By Dianabasi Effiong
Port Harcourt – A Nigerian, Dr Maxwell Meju, has been selected by the Society of Exploration Geophysicists (SEG) headquartered in Tulsa, USA for the 2019 Reginald Fessenden Award.
The award is said to be one of the highest prizes in exploration geophysics.
A notification of the award was signed by the SEG 2018/2019 President, Robert Stewart.
It stated that the award was in recognition of the development of the current cross-gradient joint-inversion method, an invention now widely used in academia and various industries.
The method allows, for the first time, the combination of data from multiple unrelated phenomena to arrive at one consistent solution. This reduces uncertainty in decision making with observational data.
Part of the notification letter read: “It is my privilege to notify you that by unanimous decision of the SEG Honors SEG Board of Directors, you and Luis Gallardo have been selected to receive the Society’s Reginald Fessenden Award.
“This honour is in recognition of your development of the current method of cross-gradient joint-inversion.’’
The Reginald Fessenden Award is given to a person who has made a specific technical contribution to exploration geophysics,
Such exploration include “an invention or theoretical or conceptual advancement, which in the opinion of the Honors and Awards Committee and the Board of Directors, merits special recognition’’.
The letter noted that Meju’s important contributions to the sciences, and the exploration geophysics profession are greatly appreciated.
“On behalf of the society, Congratulations on being selected to receive the Reginald Fessenden award. Your important contributions to the sciences and our profession are greatly appreciated.’’
The award is expected to be presented to Meju in September at the SEG Annual Conference in San Antonio, Texas, USA.
Reacting to the award, Meju, currently with PETRONAS Centre for Advanced Imaging in Malaysia, expressed joy and humility over the award which placed him on the same league with distinguished personalities in the profession.
“Today, I checked out the list of past recipients of this prestigious award at the SEG website and just realized how lucky I am.
“The list of Reginald Fessenden awardees from 1961 to 2018 consists of distinguished innovators and inventors in academia and industry.
“I am proud that I and my former PhD student, Luis Gallardo, will be joining this select group in September 2019. I am completely humbled. God is great.
“I am very happy that our 2003 invention radically transformed the way multidisciplinary data are integrated in academia and various industries,” Meju sai.
Dr Meju, who hails from Ogwashi-Uku in Aniocha Local Government of Delta, attended Government School Ogwashi-Uku, St.
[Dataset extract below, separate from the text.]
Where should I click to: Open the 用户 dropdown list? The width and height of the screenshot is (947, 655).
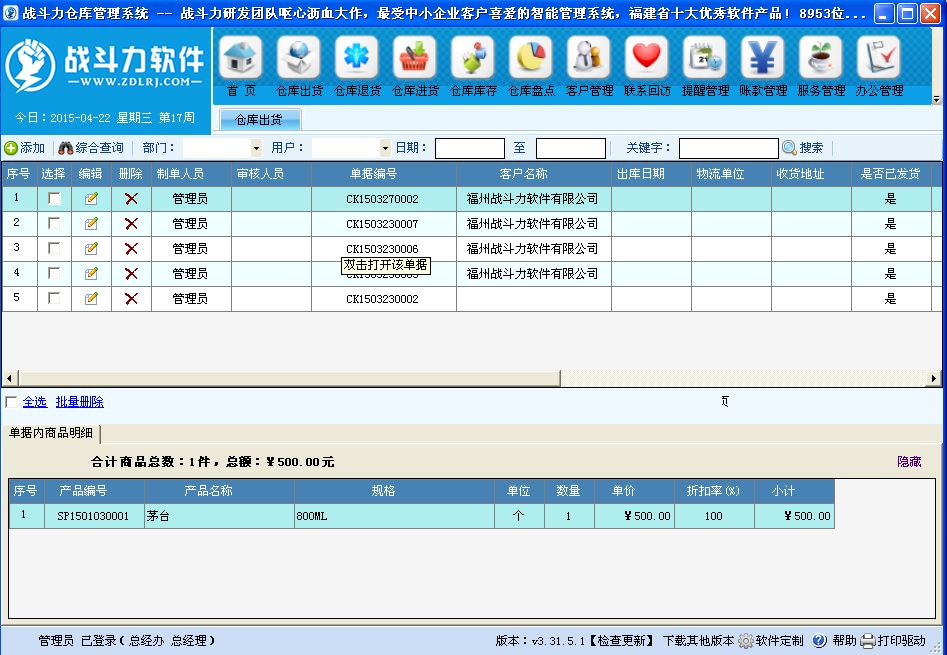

Anthony College Ubulu-Uku and Federal Government College, Warri.
He attended the University of Benin (UNIBEN) for a degree in Geology and emerged the best graduating student in the institution in 1981 where he won all the prizes – departmental, dean’s and best graduating student.
He was the first student to be awarded a first class honours degree in Geology at the University of Benin where his academic record still remains unbeaten.
A Nigerian federal government postgraduate scholar, he attended Imperial College, London where he obtained his Master’s Degree in Geophysics in 1984.
He moved to the University of Edinburgh in 1984 for his PhD in Geophysics (geoelectromagnetism specialty).
In 1985-1987, he received the Overseas Research Student Award for “outstanding research potential’’ from the Committee of Vice-Chancellors and Principals of United Kingdom (CVCP) London.
He joined the University of Leicester as a full-time lecturer in geophysics in February 1988. In 1994 he published the now classic textbook titled, “Geophysical Data Analysis: Understanding Inverse Problem Theory and Practice’’.
The book that is used in all undergraduate and postgraduate geophysics curricula worldwide.